Tu tarea
Extrae textualmente, del hilo de más abajo sobre la conexión del jack hembra, el fragmento que comienza con "Muchas gracias Verogirl, lo" y continúa hasta "Electronec (Sep 18, 2010)".

Texto proporcionado
----------------

# Conexion  JACK hembra



## curromena (Sep 17, 2010)

Hola, soy nuevo en el foro y todavia me queda mucho por saber de electronica...

Tengo una dudilla, le estoy arreglando una guitarra electrico-acustica a mi hermano y me ha surgido un problema. Cuando desmonte el cableado los 3 cables de la foto adjunta ya estaban separados y nose donde va cada uno... supongo que la masa va al anillo de la hembra pero lo he soldado y no me funcionaba. No se  si  es que existe diferencia por conectar los cables de IZQ o DRCHA en una pestaña o en otra.

Creo que el tipo de hembra es el de la izquierda(ESTEREO)

Gracias, espero vuestra ayuda!

Siento la calidad de las fotos...si necesitais mas calidad las vuelvo a hacer.


----------



## verogirl (Sep 17, 2010)

Rojo es derecha, blanco es izquierda, el que queda es tierra.
La tierra va al tornillo, y la punta del jack es el canal izquierdo... 

Creo que asi iba...


----------



## curromena (Sep 18, 2010)

Muchas gracias Verogirl, lo hice asi y no funciono. Lo probe con la musica del ordenador, un jack y el ampli y sí se oyo la musica,  asique debe de haber algo roto en el microfono interno de la guitarra...algo muy dificil de comprobar porq esta metido dentro y tendria que romper la guitarra creo. 

De todas formas gracias

un saludo!


----------



## Electronec (Sep 18, 2010)

¿Tu guitarra tiene salida estereo?

Saludos y bienvenido a FE.


----------



## curromena (Sep 18, 2010)

Es una Stagg electroacustica con un EQ-7545R  Creo que la salida si es estereo porque la hembra jack tenia cables para el canal IZQ y DERX

por?


----------



## verogirl (Sep 18, 2010)

oh curromena que lastima...

----------------

Material de origen
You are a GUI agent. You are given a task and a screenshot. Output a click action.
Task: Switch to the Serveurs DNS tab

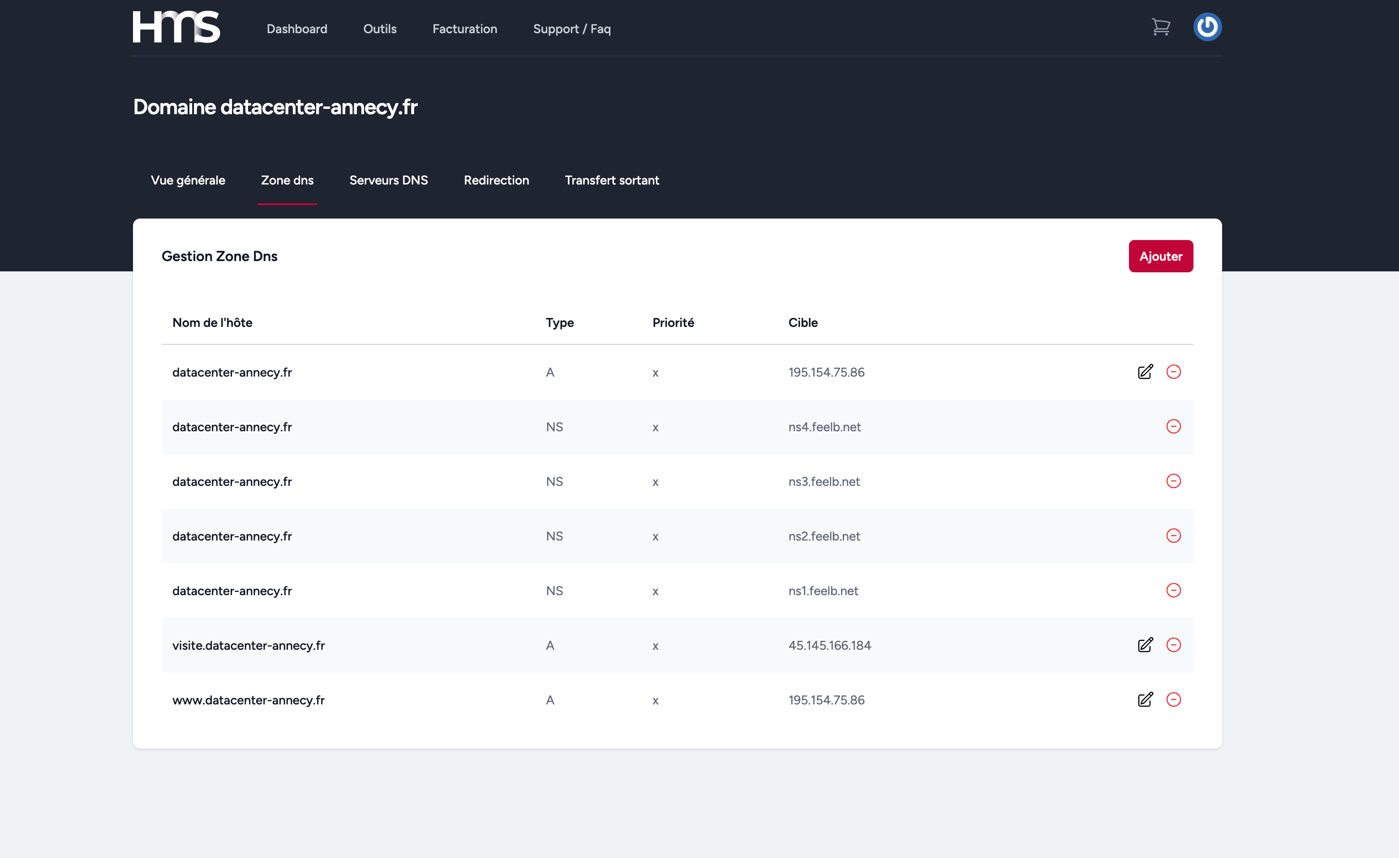coord(388,180)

----------------

Respuesta escrita
Muchas gracias Verogirl, lo hice asi y no funciono. Lo probe con la musica del ordenador, un jack y el ampli y sí se oyo la musica,  asique debe de haber algo roto en el microfono interno de la guitarra...algo muy dificil de comprobar porq esta metido dentro y tendria que romper la guitarra creo. 

De todas formas gracias

un saludo!


----------



## Electronec (Sep 18, 2010)